Formula 1's eternal struggle of toeing the line between being a sport and an entertainment source returned with a literal bang in the closing laps of the 2023 Australian Grand Prix on Sunday.
The late-race safety car Kevin Magnussen triggered with his trip into Turn 2's outer wall soon turned to a full red flag stoppage, much to the disbelief of the drivers, who fully expected a safety-car finish.
Stopping the race allowed more racing laps for fans to enjoy than the alternative of repeating last year's Italian Grand Prix, but the restart's Turn 1 carnage ended hopes of a two-lap battle between Max Verstappen and Lewis Hamilton for the win.
Formula 1 CEO Stefano Domenicali recently spoke of reducing the sport's Free Practice sessions to improve the spectacle for fans in the build-up to the Grand Prix weekend. However, this race's eventual limp ending shows that good intentions don't necessarily create good outcomes.
Confused reigned in Melbourne climax
I've watched the sport for over a quarter of a century, yet I, like the teams and drivers in the pit lane, had no idea what was happening during the Australian Grand Prix's second stoppage and felt frustrated that the race director stopped it.
The butterfly effect of Michael Masi flapping his race director wings in Abu Dhabi's 2021 finale still impacts the sport today. The criticism over how that race ended has now led to Monza's safety-car finish last year and Australia's attempt at a two-lap sprint race ending.
Although I can see the value in stopping the race for a spectator in the stands hoping for a grandstand finish, a safety car would've cleaned up Magnussen's wreckage had he prematurely ended his race a dozen laps earlier. The red flag flew because it was late in the race, which is spectacle, not sport.
The desire to deliver a show for the crowds and television onlookers has instead added an element of lottery to F1, where even those participating await information on screens to see what the next steps will be.
Although I'm not as familiar with the obscure rulings as the men and women on the pit wall, they were as clueless about the final red flag and the surprise decision for the Magnussen-triggered stoppage as I was.
Imagine if a football player gets injured in stoppage time of a match where the team has no further possible substitutions. Now picture the remaining 21 players waiting to see if the referee wants to allow an additional sub because of a controversial Champion's League final two years ago where one team only had 10 men on the pitch.

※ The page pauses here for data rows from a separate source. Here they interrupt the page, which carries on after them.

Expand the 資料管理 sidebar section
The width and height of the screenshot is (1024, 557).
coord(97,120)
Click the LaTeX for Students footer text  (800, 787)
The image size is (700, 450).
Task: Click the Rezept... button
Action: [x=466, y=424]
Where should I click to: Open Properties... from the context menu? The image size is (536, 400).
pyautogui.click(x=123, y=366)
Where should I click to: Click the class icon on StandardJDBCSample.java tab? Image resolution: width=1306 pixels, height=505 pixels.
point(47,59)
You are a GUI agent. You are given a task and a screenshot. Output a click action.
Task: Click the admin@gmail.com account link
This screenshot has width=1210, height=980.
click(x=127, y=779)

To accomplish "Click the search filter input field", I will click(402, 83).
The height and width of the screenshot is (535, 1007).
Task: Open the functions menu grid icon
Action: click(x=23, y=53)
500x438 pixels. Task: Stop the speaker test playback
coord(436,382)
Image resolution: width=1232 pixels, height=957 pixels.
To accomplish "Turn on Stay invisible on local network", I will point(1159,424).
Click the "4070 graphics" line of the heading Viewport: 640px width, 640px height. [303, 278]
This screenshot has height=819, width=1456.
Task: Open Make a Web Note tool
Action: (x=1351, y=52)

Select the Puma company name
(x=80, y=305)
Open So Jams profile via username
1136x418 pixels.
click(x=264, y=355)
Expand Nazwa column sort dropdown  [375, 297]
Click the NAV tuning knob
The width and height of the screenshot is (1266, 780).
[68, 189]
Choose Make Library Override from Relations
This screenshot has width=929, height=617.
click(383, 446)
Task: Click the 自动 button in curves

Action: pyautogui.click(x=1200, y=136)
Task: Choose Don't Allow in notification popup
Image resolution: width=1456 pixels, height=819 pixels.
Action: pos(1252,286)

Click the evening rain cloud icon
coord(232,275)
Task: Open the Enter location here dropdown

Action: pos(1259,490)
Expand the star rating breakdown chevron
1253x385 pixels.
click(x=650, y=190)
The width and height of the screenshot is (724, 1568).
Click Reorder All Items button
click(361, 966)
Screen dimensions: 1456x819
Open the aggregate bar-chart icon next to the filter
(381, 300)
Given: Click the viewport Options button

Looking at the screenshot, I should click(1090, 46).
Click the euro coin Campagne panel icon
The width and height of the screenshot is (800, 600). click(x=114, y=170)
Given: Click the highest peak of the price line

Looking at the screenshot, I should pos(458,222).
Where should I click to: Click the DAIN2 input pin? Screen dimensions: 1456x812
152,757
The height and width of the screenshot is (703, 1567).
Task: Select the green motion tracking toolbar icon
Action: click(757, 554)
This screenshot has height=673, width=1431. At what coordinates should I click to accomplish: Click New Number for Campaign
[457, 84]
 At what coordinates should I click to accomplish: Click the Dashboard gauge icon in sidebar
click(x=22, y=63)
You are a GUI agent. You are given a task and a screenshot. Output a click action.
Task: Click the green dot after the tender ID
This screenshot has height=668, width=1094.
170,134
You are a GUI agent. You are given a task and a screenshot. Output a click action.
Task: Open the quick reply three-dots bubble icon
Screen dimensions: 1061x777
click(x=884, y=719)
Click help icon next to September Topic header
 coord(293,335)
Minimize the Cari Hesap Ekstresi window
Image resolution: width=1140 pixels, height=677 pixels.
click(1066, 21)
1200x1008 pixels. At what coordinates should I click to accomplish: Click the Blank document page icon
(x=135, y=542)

F1, like all sport, must be authentic
That's where it seems we are with F1 as the powers that be try to keep viewers interested by ensuring conditions are ripe for drama rather than delivering an authentic sport that might produce sensational moments by itself.
To continue the footballing analogy, by trying to create a penalty shootout, we somehow ended up with what felt like a deflating 1-1 draw as the remaining 12 drivers crawled over the line without any option to overtake.
One hour earlier, I was enjoying one of the more entertaining Australian Grands Prix in years; it wasn't an all-time classic, but it was far better than 90% of the early-morning-alarm Aussie openers I had gotten used to at Albert Park.
However, when the chequered flag eventually flew, I questioned why I had waited so long to see safety car driver Bernd Mayländer lead the final lap.
My favourite saying about F1 is that it "is a sport where anything can happen, and it usually doesn't."
When I can see the strings pulling the pieces into manufactured places, that's when F1 is venturing too far into spectacle.
Like hundreds of millions of other fans, I'm still here after years of watching a sport with defined rules where the unbelievable might naturally happen any weekend - that's what sport is, that's why I watch, and that's where F1 must return to.